BEGIN PROVIDED ENTRIES

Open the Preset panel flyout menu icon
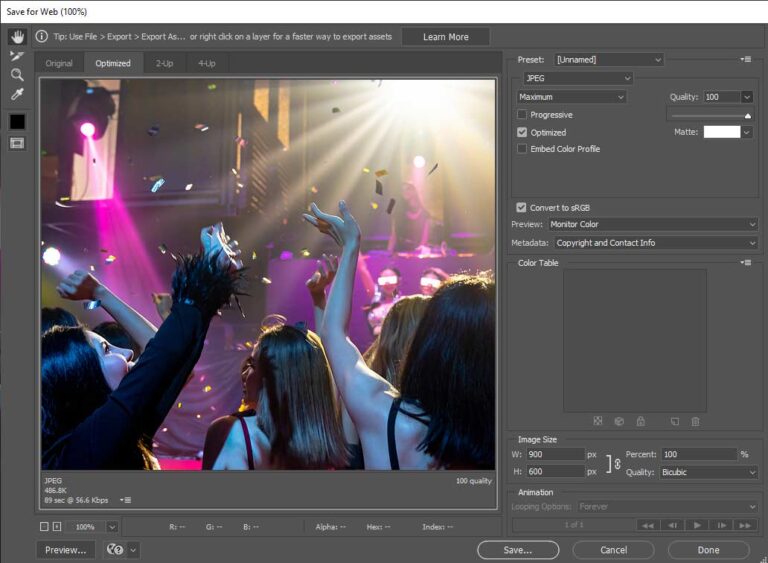 tap(745, 60)
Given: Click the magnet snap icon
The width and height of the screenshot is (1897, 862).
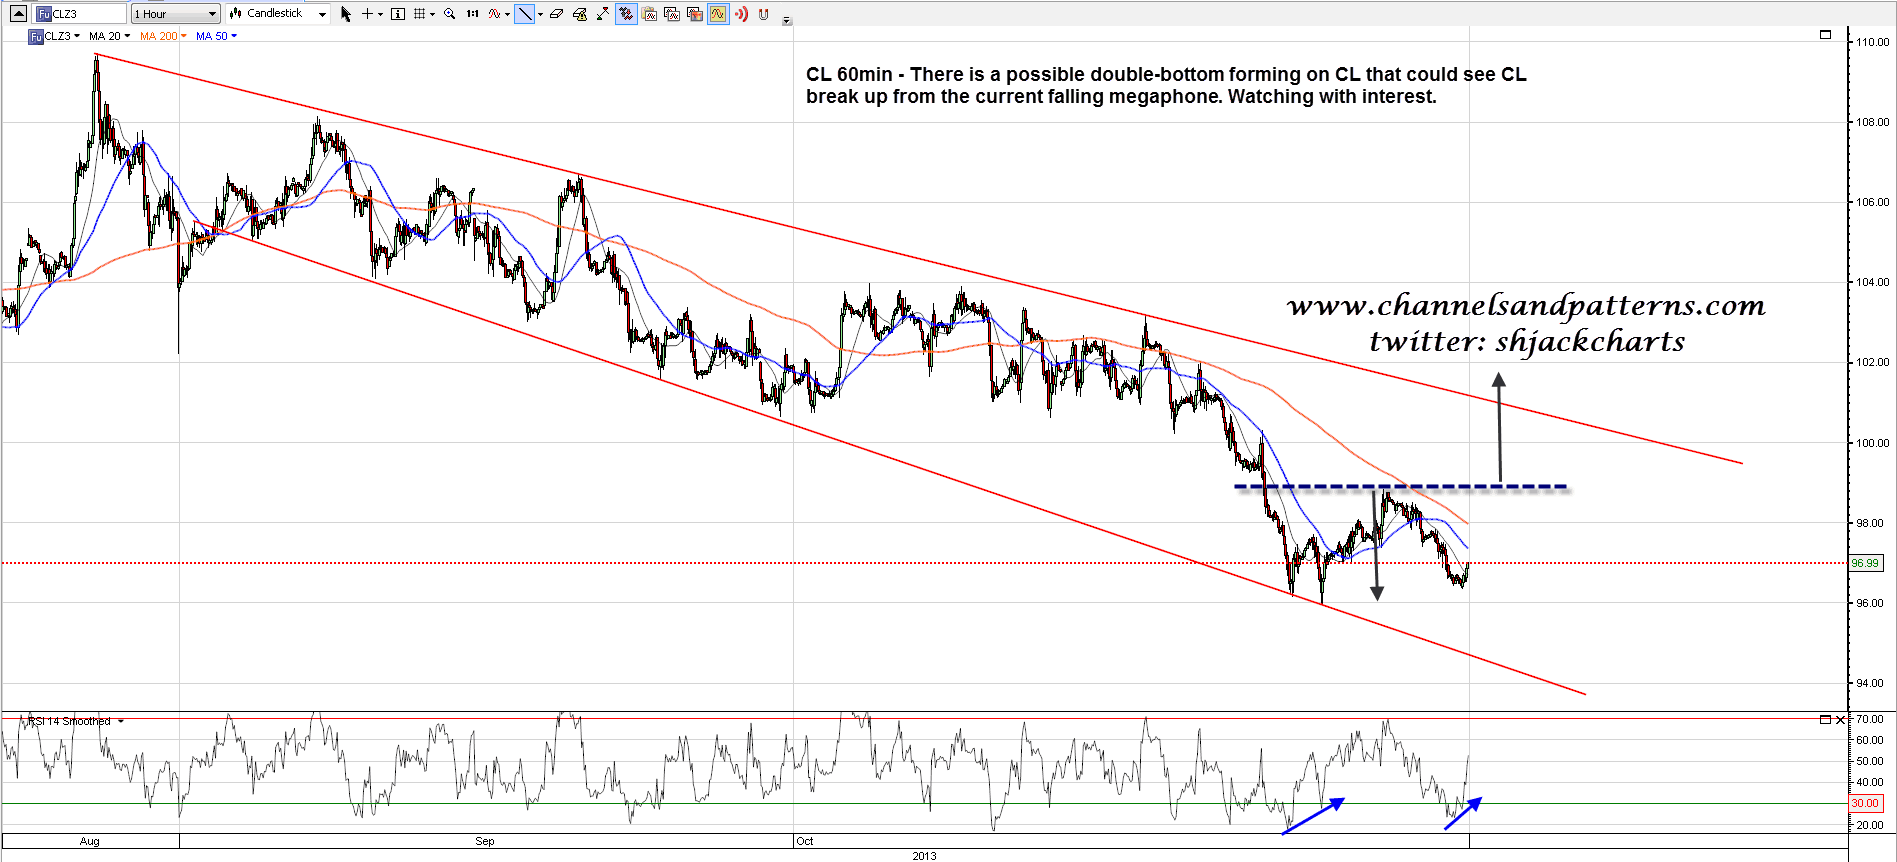Looking at the screenshot, I should [x=764, y=14].
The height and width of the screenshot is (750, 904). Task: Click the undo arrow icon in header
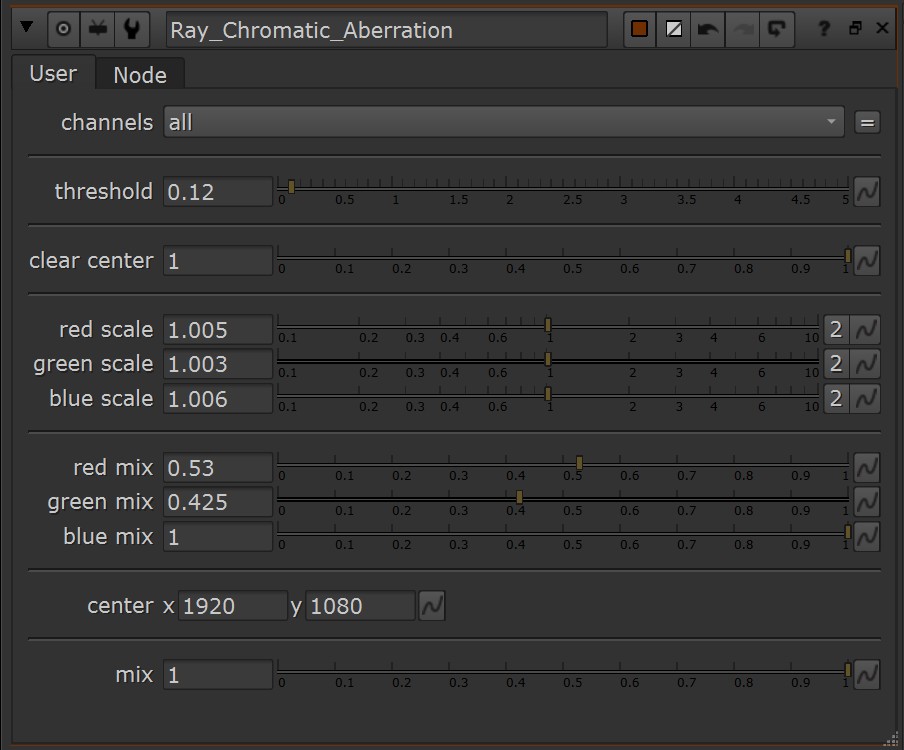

END PROVIDED ENTRIES

ABOUT THIS TASK
The pictures should be dropped, and every line above should be set down again exactly.

EXPECTED ANSWER
Open the Preset panel flyout menu icon
 tap(745, 60)
Given: Click the magnet snap icon
The width and height of the screenshot is (1897, 862).
Looking at the screenshot, I should [x=764, y=14].
The height and width of the screenshot is (750, 904). Task: Click the undo arrow icon in header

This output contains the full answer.